● **Written task**
Copy the text on the 2025 EPC regulations word for word, from start to finish.

● **Selection**
§

2025 epc regulations (1)

2025 EPC Regulations: How to Help Your Landlords Avoid a Costly Mistake

The Government plans to require rental properties to achieve an EPC rating of C by 2030. However, making major investments now could potentially hinder your clients’ progress.

Government data shows that 52% of Private Rented Sector (PRS) properties currently fall below a C rating. Additionally, many property owners are increasingly worried about the potential costs of meeting the new regulations, which could run into thousands of pounds.

This blog will outline everything you need to know about the new EPC regulations and their impact on the rental market as well as provide guidance on how to advise your landlords, helping them stay compliant while saving money.

What Are the Proposed Changes to EPC Compliance?

PRS properties are currently expected to have a minimum EPC rating of E. However, the Government intends to raise this requirement to a minimum EPC rating of C by 2030.

This change aims to help over a million renters escape fuel poverty by ensuring homes are more energy-efficient, reducing heating costs, and supporting the UK’s goal of reaching net-zero carbon emissions by 2050.

While an exact implementation timeline has yet to be confirmed, the Government’s February 2025 consultation, Improving the Energy Performance of Privately Rented Homes in England and Wales, provided some clarity.

The proposal suggests that:

  • From 2028, new tenancies must meet an EPC C rating.
  • By 2030, all rental properties, regardless of tenancy status, must comply.

Additionally, the consultation outlines potential changes to the EPC grading system. It proposes that landlords prioritise improving a property’s fabric performance metric, which would require similar upgrades to those needed for achieving an EPC C rating under the current system. Further compliance would involve meeting standards based on either the heating system metric or the smart readiness metric.

However, the consultation also states that this is just one approach and invites feedback on alternative methods.

§

● **Record list**
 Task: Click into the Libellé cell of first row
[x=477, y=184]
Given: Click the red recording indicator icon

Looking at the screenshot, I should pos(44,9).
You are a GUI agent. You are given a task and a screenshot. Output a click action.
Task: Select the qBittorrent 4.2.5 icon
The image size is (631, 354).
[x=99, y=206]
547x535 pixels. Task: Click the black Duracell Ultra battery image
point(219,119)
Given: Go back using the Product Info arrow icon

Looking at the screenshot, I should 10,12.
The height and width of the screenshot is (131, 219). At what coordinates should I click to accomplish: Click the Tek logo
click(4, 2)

§

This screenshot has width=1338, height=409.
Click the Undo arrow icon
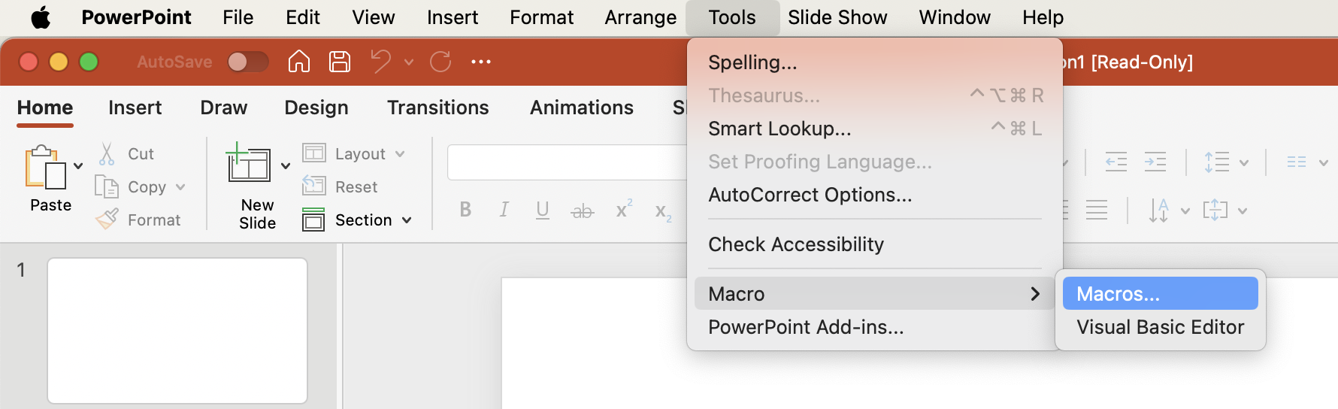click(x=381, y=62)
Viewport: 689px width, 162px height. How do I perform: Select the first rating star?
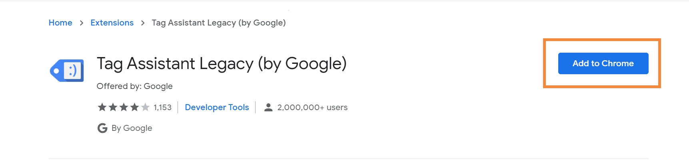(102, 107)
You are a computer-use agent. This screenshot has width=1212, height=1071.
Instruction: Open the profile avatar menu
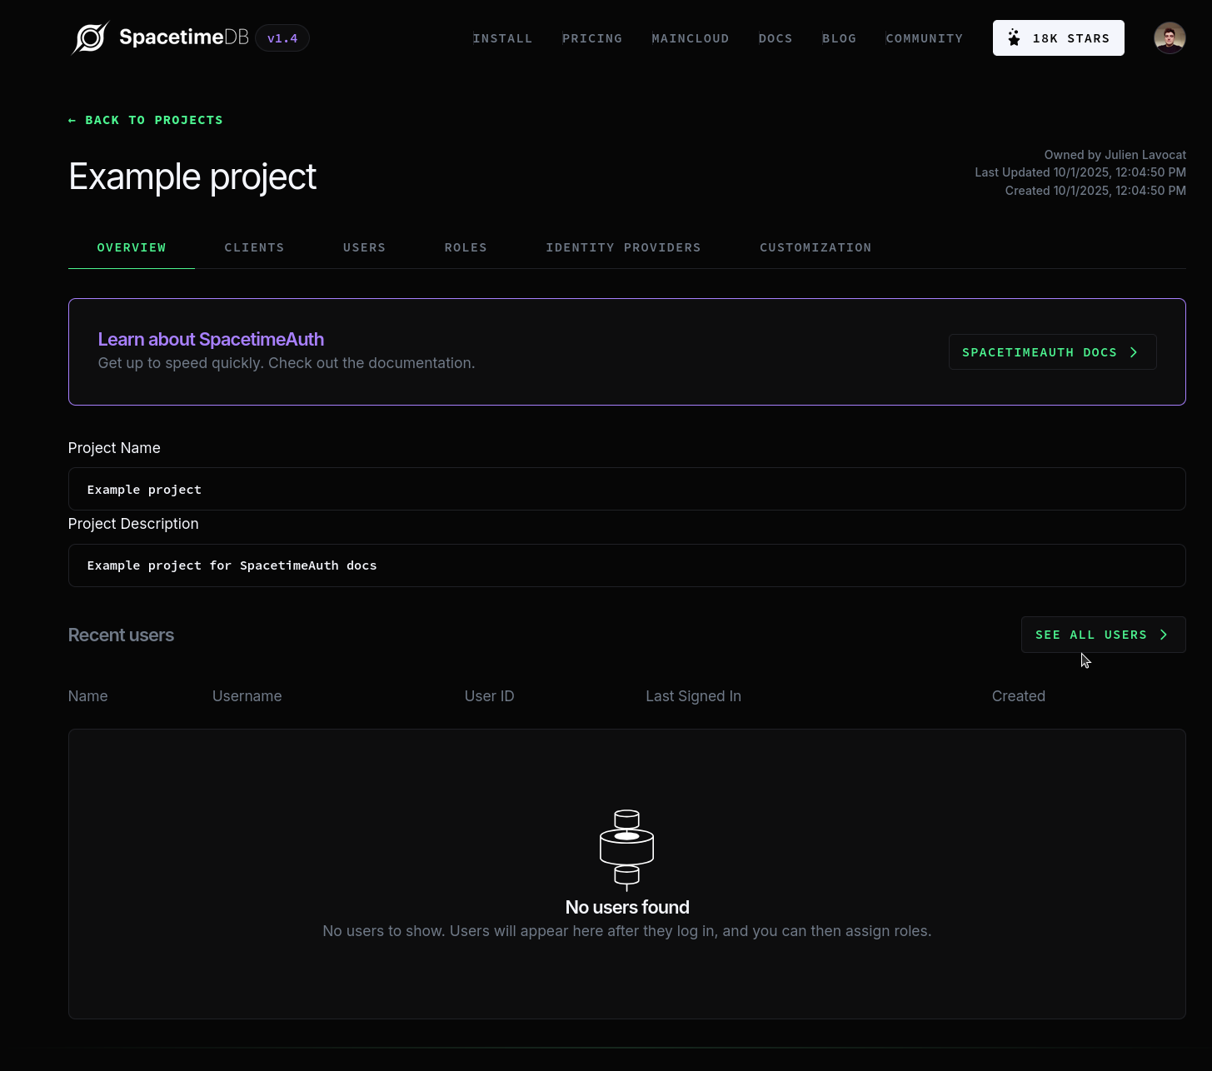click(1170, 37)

§

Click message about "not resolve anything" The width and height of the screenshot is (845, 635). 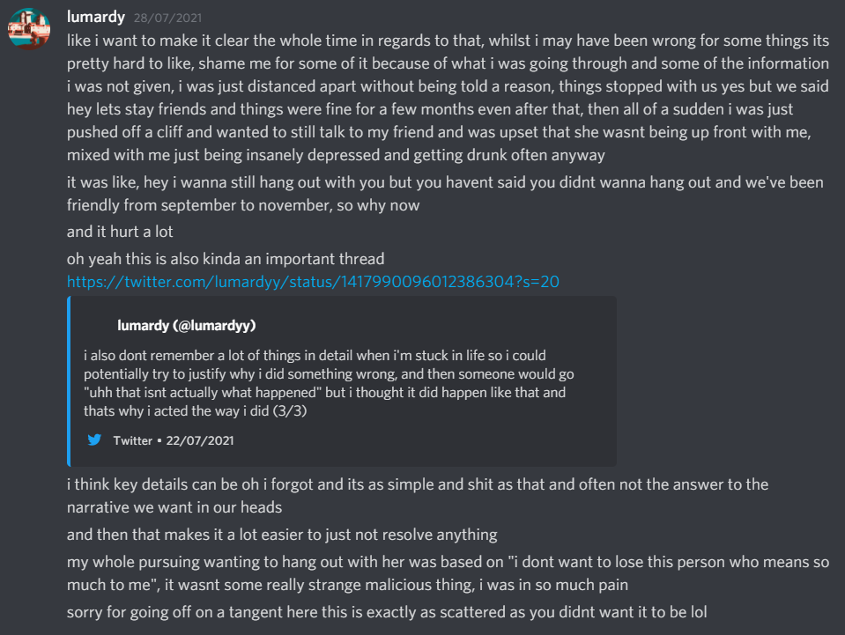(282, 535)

§

● **Response below**
2025 epc regulations (1)

2025 EPC Regulations: How to Help Your Landlords Avoid a Costly Mistake

The Government plans to require rental properties to achieve an EPC rating of C by 2030. However, making major investments now could potentially hinder your clients’ progress.

Government data shows that 52% of Private Rented Sector (PRS) properties currently fall below a C rating. Additionally, many property owners are increasingly worried about the potential costs of meeting the new regulations, which could run into thousands of pounds.

This blog will outline everything you need to know about the new EPC regulations and their impact on the rental market as well as provide guidance on how to advise your landlords, helping them stay compliant while saving money.

What Are the Proposed Changes to EPC Compliance?

PRS properties are currently expected to have a minimum EPC rating of E. However, the Government intends to raise this requirement to a minimum EPC rating of C by 2030.

This change aims to help over a million renters escape fuel poverty by ensuring homes are more energy-efficient, reducing heating costs, and supporting the UK’s goal of reaching net-zero carbon emissions by 2050.

While an exact implementation timeline has yet to be confirmed, the Government’s February 2025 consultation, Improving the Energy Performance of Privately Rented Homes in England and Wales, provided some clarity.

The proposal suggests that:

  • From 2028, new tenancies must meet an EPC C rating.
  • By 2030, all rental properties, regardless of tenancy status, must comply.

Additionally, the consultation outlines potential changes to the EPC grading system. It proposes that landlords prioritise improving a property’s fabric performance metric, which would require similar upgrades to those needed for achieving an EPC C rating under the current system. Further compliance would involve meeting standards based on either the heating system metric or the smart readiness metric.

However, the consultation also states that this is just one approach and invites feedback on alternative methods.